Je conseille encore beaucoup d’avoir soin de placer les membres d’un enfant dans une situation droite à chaque tour de bande, pour éviter les inconvéniens qui résulteroient d’une fausse position ; inconvéniens qui peuvent influer sur sa santé, & qui influent certainement sur la conformation du corps. Plusieurs enfans ne sont souvent cagneux, & n’ont les piés en-dedans, que par la mal-façon de l’emmaillottement. Par exemple, les nourrices en emmaillottant les enfans, leur fixent d’ordinaire les piés pointe contre pointe, au lieu de les fixer plûtôt talon contre talon, comme elles pourroient faire aisément par le moyen d’un petit coussin, engagé entre les deux piés de l’enfant, & figuré en forme de cœur, dont la pointe seroit mise entre les deux talons de l’enfant, & la base entre les deux extrémités des piés.

Il est aussi très-essentiel de changer souvent les bandes & les langes, pour éviter la malpropreté & conserver à l’enfant sa gaieté & sa santé. La longueur des langes & la multiplicité de leurs tours, est une méthode qui entraîne plusieurs inconvéniens, & ne produit aucun avantage : on ne sauroit trop simplifier une opération dont l’exécution doit être répétée perpétuellement nuit & jour, en tous lieux, & par toutes sortes de mains.

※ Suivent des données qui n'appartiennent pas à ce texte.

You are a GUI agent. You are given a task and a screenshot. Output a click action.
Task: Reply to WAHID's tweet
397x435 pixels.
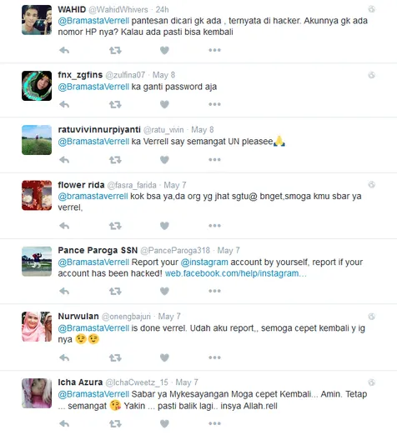[x=64, y=50]
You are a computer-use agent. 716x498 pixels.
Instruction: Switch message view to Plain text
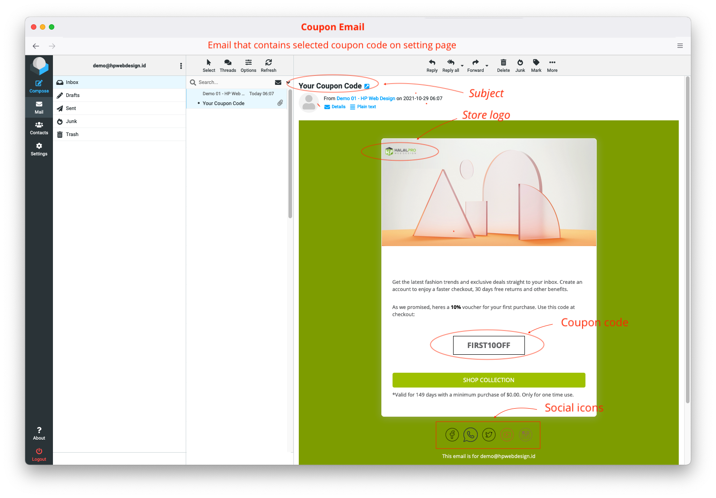(363, 107)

Enfin quand l’enfant est emmaillotté avec le soin & les reserves que nous venons d’indiquer, il y a deux précautions principales à avoir ; l’une, lorsqu’on le pose dans le berceau ; & l’autre, lorsqu’on le tient entre les bras. La premiere précaution est de le coucher de maniere que son corps ne porte point à faux ; sans cela on expose la taille de l’enfant à contracter quelque bosse. La seconde est de le porter tantôt sur un bras, tantôt sur l’autre, de peur qu’étant toûjours porté sur un même bras, il ne se panche toûjours d’un même côté, ce qui peut lui rendre la taille de travers. Je ne dis rien ici que de simple & de facile à concevoir, mais je parle de choses utiles & qui intéressent tout le monde. Article de M. le Chevalier de Jaucourt.